Researcher Erik Nielson of the University of Richmond and his co-author, lawyer and professor Andrea Dennis, followed Rose’s work for their 2019 book, “Rap on Trial: Race, Lyrics, and Guilt in America.” The pair were among those who found the hundreds of cases where rap lyrics were used against defendants. Nielson said a more accurate estimate, when sealed indictments, juvenile cases and plea bargains are included, is probably in the tens of thousands.
Despite more attention to racial disparities in the criminal legal system, instances of bringing prejudicial and irrelevant rap lyrics into criminal proceedings have proliferated.
“It’s insidious. It plays upon racial stereotypes to secure convictions when there might not be much else in the way of evidence,” he said.
One case, dating back to 2000, is the trial of McKinley Phipps Jr., better known as Mac Phipps. The New Orleans-based rapper was set to perform at a club when a fight broke out, leading to the fatal shooting of 19-year-old Barron Victor Jr.
Phipps’s defense argued there was no physical evidence linking him as the shooter, but prosecutors secured a conviction after misquoting and taking his lyrics out of context.
“This defendant who did this is the same defendant whose message is, ‘Murder murder, kill, kill, you f—- with me you get a bullet in your brain,’” prosecutor Bruce Dearing said during closing arguments, according to reporting by HuffPost.
Phipps was sentenced to prison, where he spent 20 years before he was granted clemency last year. HuffPost reported that five witnesses later recanted their testimony and said they never saw Phipps shoot anyone.
More recently, rappers Young Thug and Gunna, whose names are Jeffery Lamar Williams and Sergio Kitchens, respectively, were among 28 defendants arrested on gang-related charges under Georgia’s Racketeer Influenced and Corrupt Organizations Act, or RICO.
Details from their music videos and lyrics were cited as evidence of their alleged criminality and supposed gang ties. Kitchens’s lawyer in a motion filed in May called it “intensely problematic” that the state was citing lyrics in its allegations.
“These lyrics are an artist’s creative expression and not a literal recounting of facts and circumstances,” the motion read.
While California’s law requires judges to consider the value of an artist’s work against its potential to unfairly prejudice the jury before allowing it into evidence, Nielson is not convinced it goes far enough.
“That California prosecutors didn’t even oppose the bill tells you all you need to know about how effective it is,” he said. “This isn’t really going to change a whole lot in California, and that’s disappointing because the state is the worst offender of using rap as evidence.”
At the same time, Nielson said the law is symbolically important - and he hopes his prediction of it as minimally effective is disproved. Nielson argues that there should be a shield law for rap similar to rape shield laws that limit how much the defense counsel can bring a victim’s sexual history into evidence.

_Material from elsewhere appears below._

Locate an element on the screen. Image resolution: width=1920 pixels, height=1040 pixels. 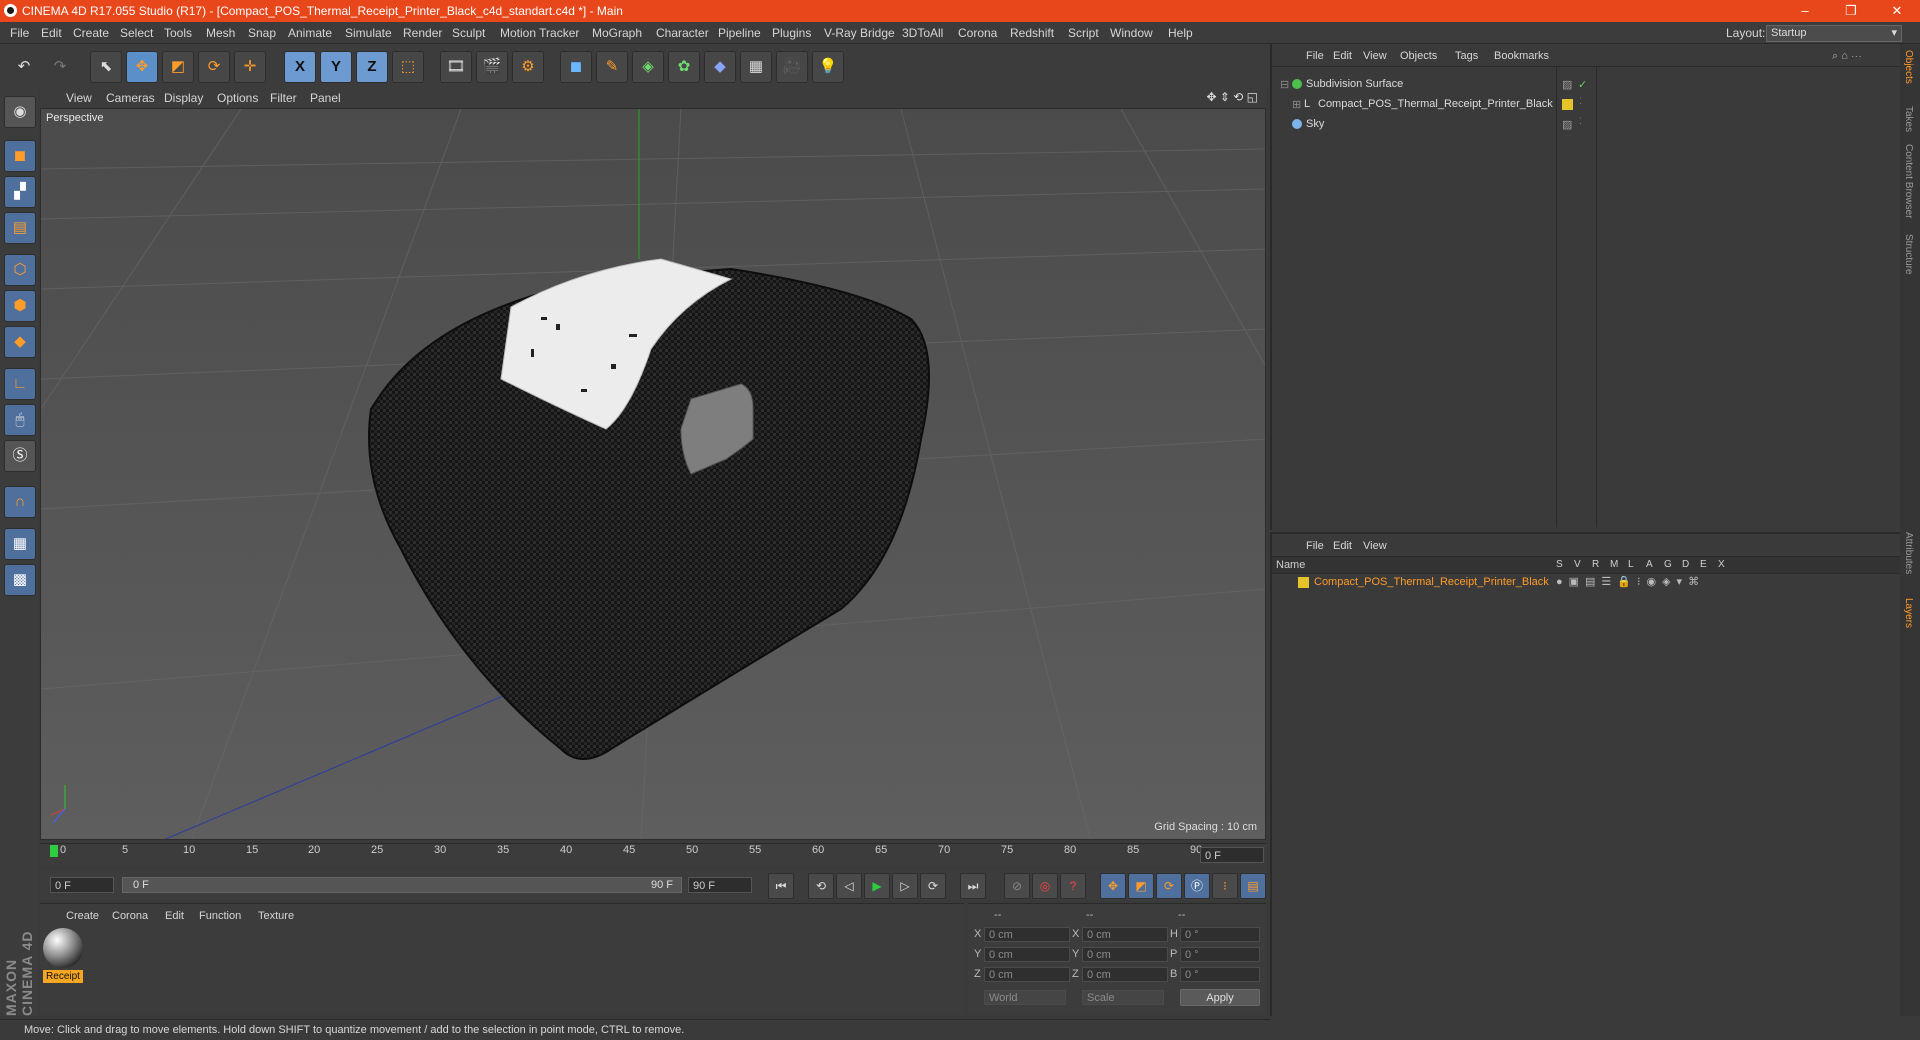
obj-menu-file: File is located at coordinates (1315, 56).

With rap lyrics, there may be circumstances when they are relevant to the case and should be permitted, Nielson said. But they shouldn’t automatically be allowed into evidence with no thought to relevance, given what’s been studied about how rap conventions can be so inflammatory and prejudicial that lyrics can alter the outcome of a case, he said.
“If you don’t need the rap lyrics because you have all the evidence, don’t use them,” he said “And if you need the rap lyrics because you don’t have the evidence, don’t charge them.”